Psychological thriller set in Snæfellsnes, ICELAND
Film and novel set in London (a ‘dourly lively amnesia film’)
1st October 2014
Until I go to sleep by S J Watson. We review the film and novel set in London.
Great acting talent, Colin Firth, Nicole Kidman and Mark Strong in the roles of Ben. Christine and Dr Nash, respectively, in a claustrophobic set-up based on what? Fear, lack of knowledge, distance or some frisson of subterfuge. Nicole Kidman gets into her very English role, as she plays a woman who has lost her memory, and every day wakes up from the same starting point: she has no memory. She has to rely on her husband Ben to guide her through each day and help her reconnect with her past history.
Dr Nash is a specialist neuropsychologist who has taken on her case and he encourages her to keep a daily video diary so that she can visually connect with yesterday, the day before that and the day before that. Kidman is excellent at portraying the fear and volatile feelings that must come with not being able to recall one’s very own history – after all each individual has his/her own unique history, wipe that out and what do you have left? Dr Nash is also keen that Christine should not share her dealings with him with husband Ben. This, in time causes her to vacillate between the men in her life, and which one is really being true to her and her situation. And both men are well cast to evoke maximum creepiness.

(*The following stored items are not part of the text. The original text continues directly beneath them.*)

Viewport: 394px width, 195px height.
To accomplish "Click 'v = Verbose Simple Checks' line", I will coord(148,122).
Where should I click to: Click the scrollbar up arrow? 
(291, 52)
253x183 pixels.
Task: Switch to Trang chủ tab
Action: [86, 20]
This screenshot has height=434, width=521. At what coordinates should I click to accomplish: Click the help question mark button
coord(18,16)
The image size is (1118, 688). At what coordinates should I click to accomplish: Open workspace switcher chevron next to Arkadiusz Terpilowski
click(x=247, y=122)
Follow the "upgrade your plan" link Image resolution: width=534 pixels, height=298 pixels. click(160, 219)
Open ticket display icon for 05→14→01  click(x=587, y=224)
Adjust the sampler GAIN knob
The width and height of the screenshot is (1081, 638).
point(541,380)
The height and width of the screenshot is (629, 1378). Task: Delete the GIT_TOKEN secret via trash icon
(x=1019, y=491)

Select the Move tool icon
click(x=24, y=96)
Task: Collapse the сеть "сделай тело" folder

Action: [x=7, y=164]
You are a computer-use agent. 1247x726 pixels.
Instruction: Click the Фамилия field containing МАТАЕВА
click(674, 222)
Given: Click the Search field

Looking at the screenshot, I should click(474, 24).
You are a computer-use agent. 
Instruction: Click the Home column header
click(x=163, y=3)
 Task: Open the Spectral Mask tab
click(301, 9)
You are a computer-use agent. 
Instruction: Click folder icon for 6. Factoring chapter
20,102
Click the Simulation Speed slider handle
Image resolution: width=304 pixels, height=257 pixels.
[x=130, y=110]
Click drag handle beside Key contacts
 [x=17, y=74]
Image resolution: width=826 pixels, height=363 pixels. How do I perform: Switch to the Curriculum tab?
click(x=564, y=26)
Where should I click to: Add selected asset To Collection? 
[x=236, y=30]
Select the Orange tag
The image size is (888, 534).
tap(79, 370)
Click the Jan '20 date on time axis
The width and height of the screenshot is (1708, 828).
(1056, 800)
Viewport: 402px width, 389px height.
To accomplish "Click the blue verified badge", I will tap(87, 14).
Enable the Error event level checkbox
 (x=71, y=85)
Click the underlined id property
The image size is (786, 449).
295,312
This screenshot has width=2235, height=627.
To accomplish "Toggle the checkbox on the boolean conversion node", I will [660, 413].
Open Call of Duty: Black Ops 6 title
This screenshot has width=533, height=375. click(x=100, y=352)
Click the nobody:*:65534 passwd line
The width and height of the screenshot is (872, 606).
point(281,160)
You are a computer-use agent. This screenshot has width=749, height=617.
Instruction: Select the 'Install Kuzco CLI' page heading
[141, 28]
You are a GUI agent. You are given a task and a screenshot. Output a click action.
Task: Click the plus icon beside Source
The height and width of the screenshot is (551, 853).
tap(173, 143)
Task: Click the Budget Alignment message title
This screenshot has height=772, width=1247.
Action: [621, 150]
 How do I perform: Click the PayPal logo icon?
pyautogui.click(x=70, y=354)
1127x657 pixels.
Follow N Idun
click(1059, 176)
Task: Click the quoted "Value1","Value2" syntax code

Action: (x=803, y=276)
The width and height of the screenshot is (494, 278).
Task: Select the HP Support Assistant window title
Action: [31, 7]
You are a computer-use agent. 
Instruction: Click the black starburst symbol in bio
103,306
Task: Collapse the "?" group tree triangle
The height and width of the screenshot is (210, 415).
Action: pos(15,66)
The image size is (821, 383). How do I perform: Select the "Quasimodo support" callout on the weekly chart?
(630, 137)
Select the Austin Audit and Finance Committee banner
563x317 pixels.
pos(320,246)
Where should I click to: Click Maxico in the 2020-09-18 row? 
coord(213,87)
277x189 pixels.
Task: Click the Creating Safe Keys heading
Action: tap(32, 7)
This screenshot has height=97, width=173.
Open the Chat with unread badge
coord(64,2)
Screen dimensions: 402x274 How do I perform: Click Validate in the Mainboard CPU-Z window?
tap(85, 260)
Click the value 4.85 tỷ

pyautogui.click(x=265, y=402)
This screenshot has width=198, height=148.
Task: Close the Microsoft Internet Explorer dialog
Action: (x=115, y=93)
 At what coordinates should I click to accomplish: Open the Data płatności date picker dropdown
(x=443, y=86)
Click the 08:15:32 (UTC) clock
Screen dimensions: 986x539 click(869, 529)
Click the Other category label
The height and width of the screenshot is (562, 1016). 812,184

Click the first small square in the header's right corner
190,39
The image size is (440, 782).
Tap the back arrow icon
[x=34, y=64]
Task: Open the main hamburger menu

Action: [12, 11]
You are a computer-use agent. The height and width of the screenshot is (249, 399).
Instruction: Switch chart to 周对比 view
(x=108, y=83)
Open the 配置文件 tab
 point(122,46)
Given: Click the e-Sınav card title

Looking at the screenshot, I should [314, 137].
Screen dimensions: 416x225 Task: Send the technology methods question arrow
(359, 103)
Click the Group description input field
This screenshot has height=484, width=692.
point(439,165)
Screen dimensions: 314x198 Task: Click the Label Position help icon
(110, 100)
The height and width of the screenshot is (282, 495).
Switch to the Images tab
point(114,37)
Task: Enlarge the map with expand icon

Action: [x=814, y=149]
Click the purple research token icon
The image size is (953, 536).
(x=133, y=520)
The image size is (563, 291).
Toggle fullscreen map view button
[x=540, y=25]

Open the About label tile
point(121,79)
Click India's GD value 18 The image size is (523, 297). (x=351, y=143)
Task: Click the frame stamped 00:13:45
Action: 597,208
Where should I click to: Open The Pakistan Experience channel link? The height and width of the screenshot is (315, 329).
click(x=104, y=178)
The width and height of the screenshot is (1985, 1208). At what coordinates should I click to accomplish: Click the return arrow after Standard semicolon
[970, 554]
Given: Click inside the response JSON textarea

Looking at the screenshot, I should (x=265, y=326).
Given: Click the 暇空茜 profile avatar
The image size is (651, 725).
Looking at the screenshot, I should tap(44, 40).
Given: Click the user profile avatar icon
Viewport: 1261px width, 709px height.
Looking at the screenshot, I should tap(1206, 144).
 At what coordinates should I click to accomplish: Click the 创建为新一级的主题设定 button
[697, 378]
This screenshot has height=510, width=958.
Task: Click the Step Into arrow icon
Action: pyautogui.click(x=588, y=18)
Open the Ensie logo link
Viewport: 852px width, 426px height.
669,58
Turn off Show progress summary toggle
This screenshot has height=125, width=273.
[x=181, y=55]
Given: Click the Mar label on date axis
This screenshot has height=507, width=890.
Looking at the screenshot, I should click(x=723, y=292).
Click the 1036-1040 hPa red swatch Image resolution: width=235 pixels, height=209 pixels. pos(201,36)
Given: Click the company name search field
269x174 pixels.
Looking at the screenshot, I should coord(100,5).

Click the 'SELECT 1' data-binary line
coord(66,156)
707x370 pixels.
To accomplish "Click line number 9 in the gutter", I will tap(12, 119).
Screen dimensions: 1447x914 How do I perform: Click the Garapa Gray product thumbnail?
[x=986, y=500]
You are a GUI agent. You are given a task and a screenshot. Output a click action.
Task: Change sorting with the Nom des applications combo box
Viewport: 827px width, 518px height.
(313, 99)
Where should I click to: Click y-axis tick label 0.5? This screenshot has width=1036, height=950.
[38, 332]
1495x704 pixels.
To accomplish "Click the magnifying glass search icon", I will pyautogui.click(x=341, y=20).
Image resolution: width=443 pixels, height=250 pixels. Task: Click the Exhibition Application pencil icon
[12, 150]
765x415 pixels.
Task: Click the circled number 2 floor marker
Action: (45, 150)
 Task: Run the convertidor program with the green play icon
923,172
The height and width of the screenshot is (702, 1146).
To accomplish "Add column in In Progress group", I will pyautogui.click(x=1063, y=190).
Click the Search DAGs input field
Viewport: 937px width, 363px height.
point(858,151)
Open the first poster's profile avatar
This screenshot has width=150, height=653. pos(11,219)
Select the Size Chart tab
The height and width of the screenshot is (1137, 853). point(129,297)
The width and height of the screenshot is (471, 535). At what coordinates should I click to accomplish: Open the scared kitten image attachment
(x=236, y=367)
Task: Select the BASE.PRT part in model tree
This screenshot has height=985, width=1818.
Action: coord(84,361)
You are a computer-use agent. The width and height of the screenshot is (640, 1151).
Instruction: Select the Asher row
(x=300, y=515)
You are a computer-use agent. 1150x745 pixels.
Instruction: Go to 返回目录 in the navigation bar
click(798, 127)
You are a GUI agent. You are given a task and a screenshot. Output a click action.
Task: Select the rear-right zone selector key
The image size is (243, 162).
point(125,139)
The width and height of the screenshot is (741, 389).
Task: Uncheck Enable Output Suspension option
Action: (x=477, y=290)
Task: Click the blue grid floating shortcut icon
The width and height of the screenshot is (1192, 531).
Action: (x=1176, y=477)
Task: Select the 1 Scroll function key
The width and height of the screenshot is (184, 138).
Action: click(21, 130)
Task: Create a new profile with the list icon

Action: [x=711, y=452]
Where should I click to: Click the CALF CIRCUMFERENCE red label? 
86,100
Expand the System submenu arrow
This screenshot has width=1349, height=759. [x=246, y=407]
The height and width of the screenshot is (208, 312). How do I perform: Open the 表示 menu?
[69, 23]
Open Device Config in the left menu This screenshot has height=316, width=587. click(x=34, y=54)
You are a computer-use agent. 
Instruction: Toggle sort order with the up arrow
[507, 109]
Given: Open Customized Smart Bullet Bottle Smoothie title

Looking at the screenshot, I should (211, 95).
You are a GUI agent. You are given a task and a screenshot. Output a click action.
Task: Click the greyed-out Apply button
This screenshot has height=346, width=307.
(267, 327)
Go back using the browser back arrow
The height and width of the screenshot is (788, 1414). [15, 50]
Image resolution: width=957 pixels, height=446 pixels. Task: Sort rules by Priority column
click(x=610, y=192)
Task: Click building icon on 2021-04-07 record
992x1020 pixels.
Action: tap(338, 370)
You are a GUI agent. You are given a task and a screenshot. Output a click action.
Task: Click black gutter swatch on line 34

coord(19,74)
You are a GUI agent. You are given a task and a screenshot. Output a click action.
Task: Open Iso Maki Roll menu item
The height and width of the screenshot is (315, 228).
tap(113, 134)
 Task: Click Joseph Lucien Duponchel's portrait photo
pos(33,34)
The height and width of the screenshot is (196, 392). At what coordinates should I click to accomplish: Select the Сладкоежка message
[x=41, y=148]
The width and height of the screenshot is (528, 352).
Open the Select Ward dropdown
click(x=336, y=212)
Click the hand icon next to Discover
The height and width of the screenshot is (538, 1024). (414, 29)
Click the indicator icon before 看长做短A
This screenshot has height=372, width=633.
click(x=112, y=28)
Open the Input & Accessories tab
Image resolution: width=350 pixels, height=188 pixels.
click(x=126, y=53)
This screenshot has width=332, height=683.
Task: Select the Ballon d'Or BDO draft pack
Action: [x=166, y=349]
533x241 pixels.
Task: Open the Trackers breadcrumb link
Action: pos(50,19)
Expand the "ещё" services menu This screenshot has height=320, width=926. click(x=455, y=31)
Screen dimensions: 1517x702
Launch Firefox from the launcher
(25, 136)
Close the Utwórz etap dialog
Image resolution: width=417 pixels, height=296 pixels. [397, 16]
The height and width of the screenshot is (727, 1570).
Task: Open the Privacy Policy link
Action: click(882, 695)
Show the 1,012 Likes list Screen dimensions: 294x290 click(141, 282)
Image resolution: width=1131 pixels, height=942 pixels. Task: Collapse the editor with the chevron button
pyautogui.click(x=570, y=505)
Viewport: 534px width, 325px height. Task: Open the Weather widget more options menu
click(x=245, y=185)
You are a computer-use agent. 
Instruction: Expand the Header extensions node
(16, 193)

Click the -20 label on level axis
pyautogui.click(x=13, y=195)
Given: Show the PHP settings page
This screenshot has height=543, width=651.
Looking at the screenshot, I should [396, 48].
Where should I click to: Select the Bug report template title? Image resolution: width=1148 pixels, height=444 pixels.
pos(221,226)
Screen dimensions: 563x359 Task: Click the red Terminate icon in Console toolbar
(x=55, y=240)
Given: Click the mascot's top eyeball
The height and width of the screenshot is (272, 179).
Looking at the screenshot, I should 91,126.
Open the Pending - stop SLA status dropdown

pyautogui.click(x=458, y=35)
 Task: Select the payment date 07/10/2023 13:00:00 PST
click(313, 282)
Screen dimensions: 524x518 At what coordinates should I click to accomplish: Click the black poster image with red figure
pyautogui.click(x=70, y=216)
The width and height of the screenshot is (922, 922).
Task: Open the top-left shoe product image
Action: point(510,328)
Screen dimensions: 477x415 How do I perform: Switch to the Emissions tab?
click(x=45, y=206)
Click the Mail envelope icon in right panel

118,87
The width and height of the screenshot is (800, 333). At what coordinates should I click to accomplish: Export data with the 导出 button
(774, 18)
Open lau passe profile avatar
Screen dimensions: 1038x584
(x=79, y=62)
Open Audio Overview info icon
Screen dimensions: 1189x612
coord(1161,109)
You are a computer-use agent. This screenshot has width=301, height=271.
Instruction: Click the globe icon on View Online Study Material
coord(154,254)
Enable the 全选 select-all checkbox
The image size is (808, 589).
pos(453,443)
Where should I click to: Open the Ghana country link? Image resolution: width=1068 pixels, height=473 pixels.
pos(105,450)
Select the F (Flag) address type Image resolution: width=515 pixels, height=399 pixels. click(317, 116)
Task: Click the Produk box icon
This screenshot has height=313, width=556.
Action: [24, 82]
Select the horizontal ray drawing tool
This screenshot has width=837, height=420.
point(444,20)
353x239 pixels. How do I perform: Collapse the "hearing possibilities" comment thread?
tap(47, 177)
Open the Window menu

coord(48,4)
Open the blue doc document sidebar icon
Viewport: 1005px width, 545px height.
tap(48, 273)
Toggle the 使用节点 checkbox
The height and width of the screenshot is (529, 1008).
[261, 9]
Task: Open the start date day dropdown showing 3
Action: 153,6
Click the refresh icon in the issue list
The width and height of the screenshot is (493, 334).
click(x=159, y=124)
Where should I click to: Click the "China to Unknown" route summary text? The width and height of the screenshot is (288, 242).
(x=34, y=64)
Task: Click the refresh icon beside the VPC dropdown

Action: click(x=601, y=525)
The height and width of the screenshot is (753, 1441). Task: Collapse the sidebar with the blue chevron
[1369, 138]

The film does credit to the book where Christine’s pervading and unsettled mental stability moves the plot along and with each new discovery, she becomes both more confused, yet gets glimmers of lucidity. In the book she keeps a written diary, which Roland Joffé, the director, transmutes into the visual medium of a video diary using a Lumix camera.
Both film and book are set in London, the book portrays a rather grey and cold London, the film is very much an autumnal/winter ‘brown’ London that feels slightly warmer. Both have a quintessentially London feel and whether it is taking tea in the park, or admiring the vista over Canary Wharf, you just know it is London, England.
There is a huge nod in the film, several times over, to the iconic cover, where there is a watchful, single eye – we have close-ups of Kidman’s eye on innumerable occasions, which, with red veins and all is a bit too much on the big screen.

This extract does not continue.